BGH: Bestechung im geschäftlichen Verkehr (§ 299 StGB) – Keine Strafbarkeit bei Zahlung an Anteilseigner oder bei Einverständnis der weiteren Anteilseigner einer Aktiengesellschaft

Der BGH hat sich mit Beschluss vom 28. Juli 2021 (Az. 1 StR 506/20) zur Strafbarkeit wegen Bestechung im geschäftlichen Verkehr bei Zahlungen an die Anteilseigner einer Aktiengesellschaft oder bei Einverständnis der weiteren Anteilseigner geäußert und hierzu folgende Leitsätze aufgestellt:

(1) Inhaber des Unternehmens im Sinne des § 299 StGB sind bei juristischen Personen die Anteilseigner. (2) Wer einem Angestellten oder Beauftragten einer juristischen Person einen Vorteil für seine Bevorzugung im geschäftlichen Verkehr gewährt, macht sich nicht wegen Bestechung im geschäftlichen Verkehr strafbar, wenn die Anteilseigner mit dieser Zuwendung – vergleichbar den zur Untreue (§ 266 StGB) entwickelten Grundsätzen – einverstanden sind.

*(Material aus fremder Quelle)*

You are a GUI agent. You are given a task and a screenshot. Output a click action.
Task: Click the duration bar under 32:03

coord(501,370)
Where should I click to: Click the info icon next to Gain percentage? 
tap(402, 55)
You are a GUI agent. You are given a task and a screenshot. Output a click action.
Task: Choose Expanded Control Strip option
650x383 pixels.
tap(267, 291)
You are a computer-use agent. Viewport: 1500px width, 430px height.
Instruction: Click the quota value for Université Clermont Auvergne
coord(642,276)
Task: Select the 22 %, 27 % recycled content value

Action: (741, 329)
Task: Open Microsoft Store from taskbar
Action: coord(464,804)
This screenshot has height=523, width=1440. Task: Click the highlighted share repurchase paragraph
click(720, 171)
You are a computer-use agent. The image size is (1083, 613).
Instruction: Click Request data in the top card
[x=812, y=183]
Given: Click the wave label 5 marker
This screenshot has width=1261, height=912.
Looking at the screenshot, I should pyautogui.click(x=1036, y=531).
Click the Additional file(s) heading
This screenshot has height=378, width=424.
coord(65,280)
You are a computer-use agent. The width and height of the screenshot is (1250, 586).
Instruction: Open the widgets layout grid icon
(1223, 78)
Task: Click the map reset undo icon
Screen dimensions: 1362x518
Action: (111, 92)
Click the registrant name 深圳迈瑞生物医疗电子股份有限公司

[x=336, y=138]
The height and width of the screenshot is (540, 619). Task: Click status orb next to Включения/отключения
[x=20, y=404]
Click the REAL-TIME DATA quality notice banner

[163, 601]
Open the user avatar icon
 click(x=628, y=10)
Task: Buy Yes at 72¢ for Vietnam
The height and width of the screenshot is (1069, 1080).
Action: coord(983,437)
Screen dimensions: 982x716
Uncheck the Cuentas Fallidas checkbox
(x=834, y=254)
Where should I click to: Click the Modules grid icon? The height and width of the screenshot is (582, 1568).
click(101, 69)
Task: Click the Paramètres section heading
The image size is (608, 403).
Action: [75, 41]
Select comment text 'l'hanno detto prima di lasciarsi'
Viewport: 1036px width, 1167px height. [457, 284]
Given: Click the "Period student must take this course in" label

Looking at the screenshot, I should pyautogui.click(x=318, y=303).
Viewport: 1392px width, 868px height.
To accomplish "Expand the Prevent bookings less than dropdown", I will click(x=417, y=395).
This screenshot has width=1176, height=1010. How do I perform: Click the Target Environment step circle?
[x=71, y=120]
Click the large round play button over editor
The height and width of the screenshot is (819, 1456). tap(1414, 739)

Dem Beschluss lag folgender Sachverhalt zugrunde: Der Angeklagte war als geschäftsführender Alleingesellschafter einer GmbH weltweit im Holzhandel tätig. Um den Handel zu sichern und gegenüber Mitbewerbern bevorzugt zu werden, zahlte er in den Jahren 2010 bis 2015 auf der Ein- und Verkaufsseite an die Verantwortlichen dreier Lieferanten und eines Abnehmers (in der Buchhaltung als „Provision“ bezeichnete) Gelder. Bei den Lieferanten handelte es sich um Aktiengesellschaften in Form einer Societe Anonyme (SA). Deren Aktionäre waren mit einer Ausnahme jeweils Mitglieder einer Familie, zu denen der Angeklagte nach den gerichtlichen Feststellungen engere Beziehungen pflegte, sowie auch zu den bezahlten Personen selbst. Daneben flossen auf der Abnehmerseite Schmiergelder an die Vertriebsmanagerin eines Unternehmens aus Vietnam.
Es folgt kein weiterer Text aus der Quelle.